In diversen Umfragen (zuletzt von Verdi), die alle mehr oder weniger repräsentativ sind, ist das Ergebnis immer ähnlich: Vor nichts und niemand haben die Deutschen im Alter mehr Angst als vor Armut. Offizielle Zahlen gibt es dabei nicht wirklich, was, wie der Soziologe Professor Gerhard Bäcker (GHS Duisburg/Essen) weiß, auch daran liegt, dass in der Statistik zur Altersarmut nur diejenigen erfasst werden, die einen Antrag auf Grundsicherung stellen. Viele tun dies nicht, Experten nennen eine Dunkelziffer von 50 Prozent. "Verschämte Armut" heißt im Fachjargon. Gemeint sind Menschen, die sich scheuen, ihr geringes Einkommen offenzulegen - manchmal aus Stolz, manchmal aus Sorge, dass ihre Kinder herangezogen werden.

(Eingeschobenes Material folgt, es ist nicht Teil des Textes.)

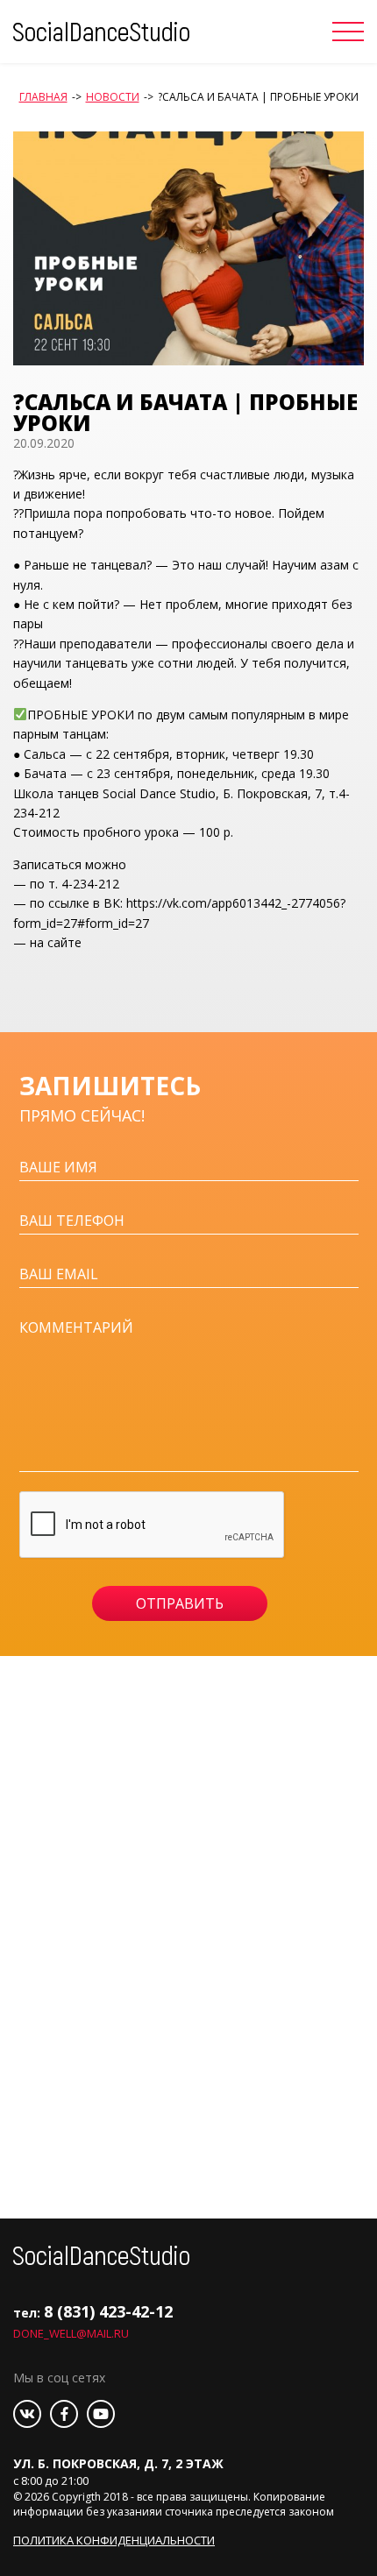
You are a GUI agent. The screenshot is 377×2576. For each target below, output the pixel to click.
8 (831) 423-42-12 (108, 2311)
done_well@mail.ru (71, 2333)
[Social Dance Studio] (101, 30)
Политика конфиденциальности (114, 2540)
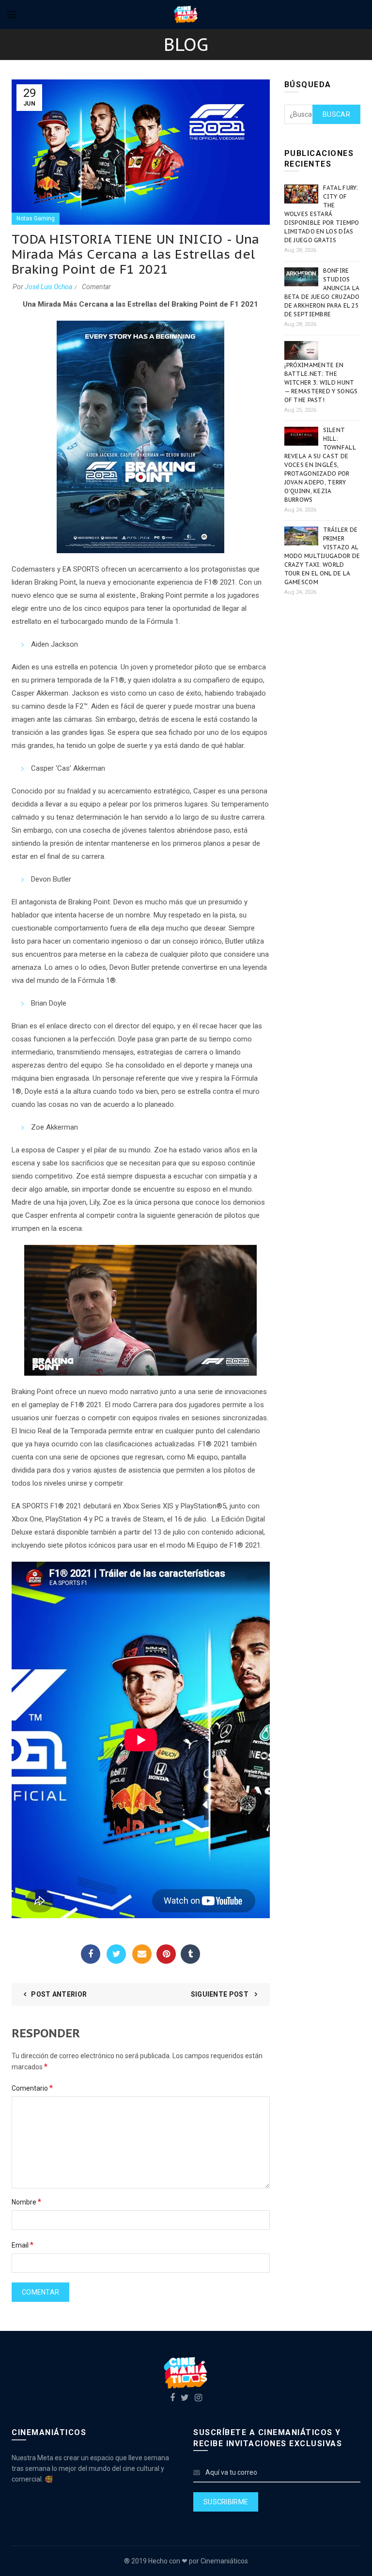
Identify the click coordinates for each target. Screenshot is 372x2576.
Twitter (116, 1954)
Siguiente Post (220, 1994)
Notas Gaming (35, 218)
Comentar (96, 287)
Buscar (336, 114)
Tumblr (190, 1954)
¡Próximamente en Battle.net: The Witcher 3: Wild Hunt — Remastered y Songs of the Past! (321, 382)
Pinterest (166, 1954)
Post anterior (59, 1994)
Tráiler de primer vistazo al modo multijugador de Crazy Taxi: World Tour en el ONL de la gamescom (322, 556)
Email (142, 1954)
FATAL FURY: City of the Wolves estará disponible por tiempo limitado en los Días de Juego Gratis (321, 214)
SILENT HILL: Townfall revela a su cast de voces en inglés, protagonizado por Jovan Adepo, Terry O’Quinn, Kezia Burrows (320, 464)
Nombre (26, 2201)
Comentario (32, 2088)
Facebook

So wie die alleinstehende Frau, 70 Jahre alt, die gekellnert hat, um ihre Rente aufzubessern. "Jetzt hat sie so massive Rückenschmerzen bekommen, dass sie ihren Minijob aufgeben muss und finanziell nicht mehr klar kommt. Ihrem Sohn will sie auf keinen Fall auf der Tasche liegen", sagt die Sozialpädagogin van Aal. Die Caritas-Frau hilft beim Ausfüllen des Antrags auf Grundsicherung. Liegt die Rente unter 790 Euro, sind keine weiteren Einkünfte vorhanden und beträgt das Vermögen weniger als 5000 Euro, können Rentner staatliche Unterstützung beziehen, ohne das die Kinder zur Finanzierung herangezogen werden.
Das Risiko von Altersarmut steigt. Eine Million Menschen sind aktuell auf eine staatliche Grundsicherung im Alter angewiesen sind, doppelt so viele wie vor zehn Jahren. Soziale Sicherheit im Alter ist das zentrale Thema vor der Bundestagswahl im September. Auch für die Jungen, die sich Gedanken über ihre Zukunft machen. Lag das Rentenniveau im Jahr 2000 noch bei 53 Prozent, könnte es nach Berechnungen des Bundesministeriums für Arbeit und Soziales 2045 unter 42 Prozent sinken.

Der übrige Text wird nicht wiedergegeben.